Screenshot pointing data
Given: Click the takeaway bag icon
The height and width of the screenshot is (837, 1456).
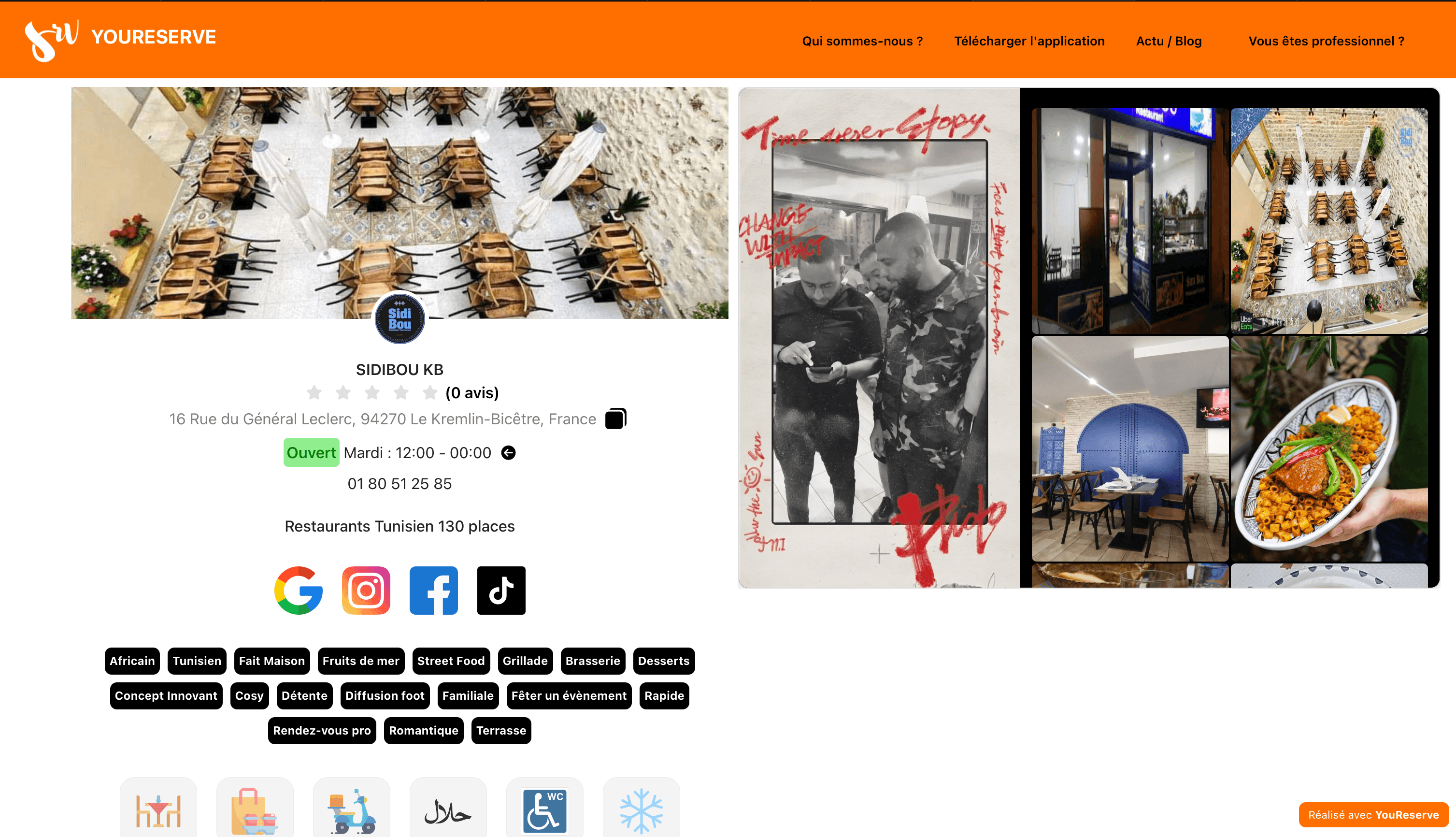Looking at the screenshot, I should click(255, 811).
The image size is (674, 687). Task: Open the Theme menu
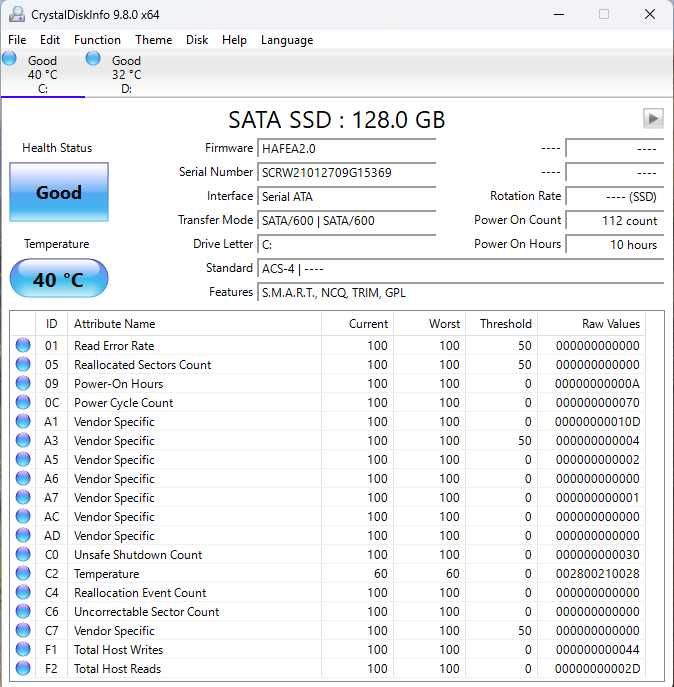click(153, 40)
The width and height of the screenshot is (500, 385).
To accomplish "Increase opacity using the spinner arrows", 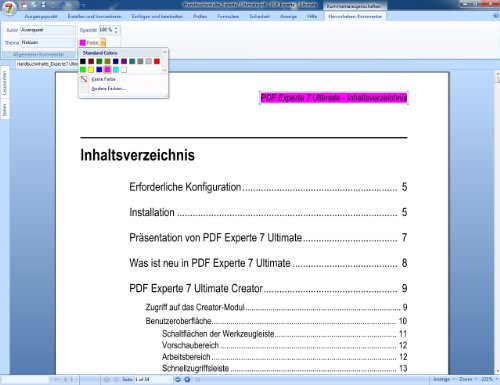I will [116, 28].
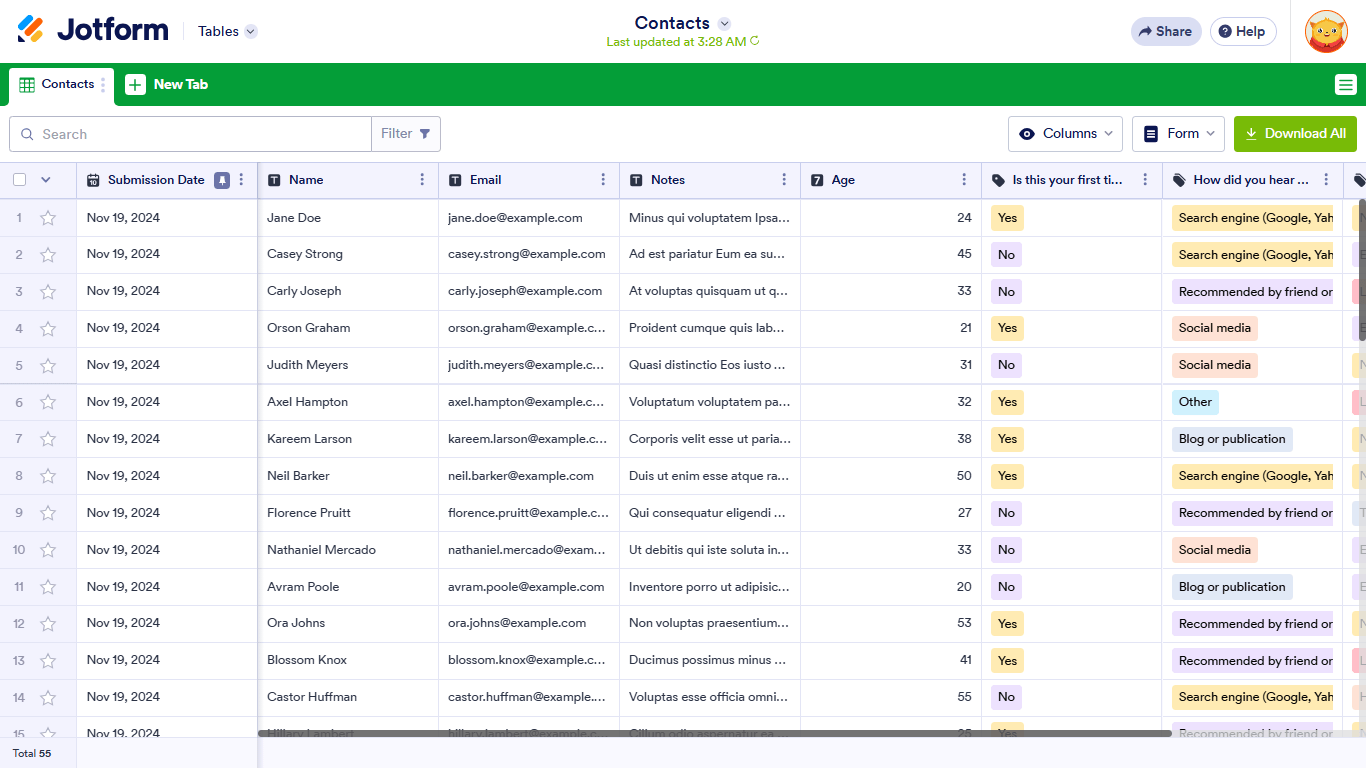Open the Columns visibility menu
Viewport: 1366px width, 768px height.
(1065, 134)
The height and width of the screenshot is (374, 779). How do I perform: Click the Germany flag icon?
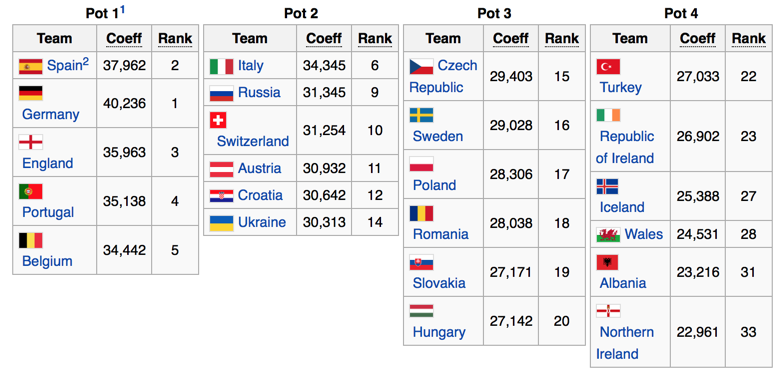(30, 93)
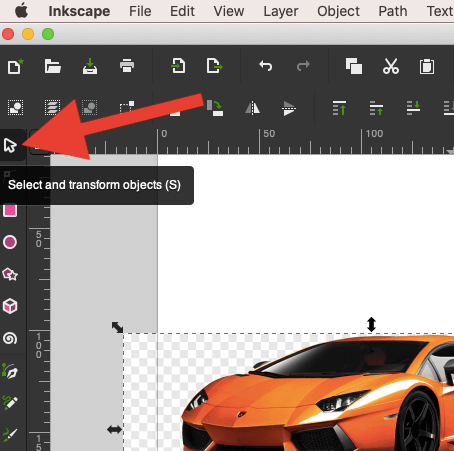
Task: Click the Export icon
Action: (x=214, y=66)
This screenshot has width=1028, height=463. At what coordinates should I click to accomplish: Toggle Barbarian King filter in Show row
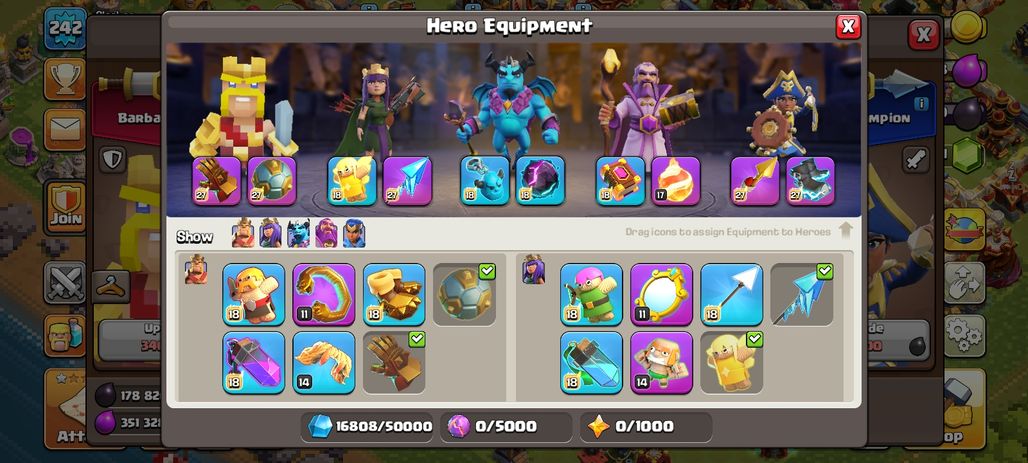click(x=243, y=233)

WHAT YOU WILL DO
Copy word for word every line from the one containing "This screenshot has" up to and including the last line of the items. Leave the pictures out of your copy.

REPLY TO THE TASK
This screenshot has width=1028, height=463. At what coordinates should I click to accomplish: Toggle Barbarian King filter in Show row
click(x=243, y=233)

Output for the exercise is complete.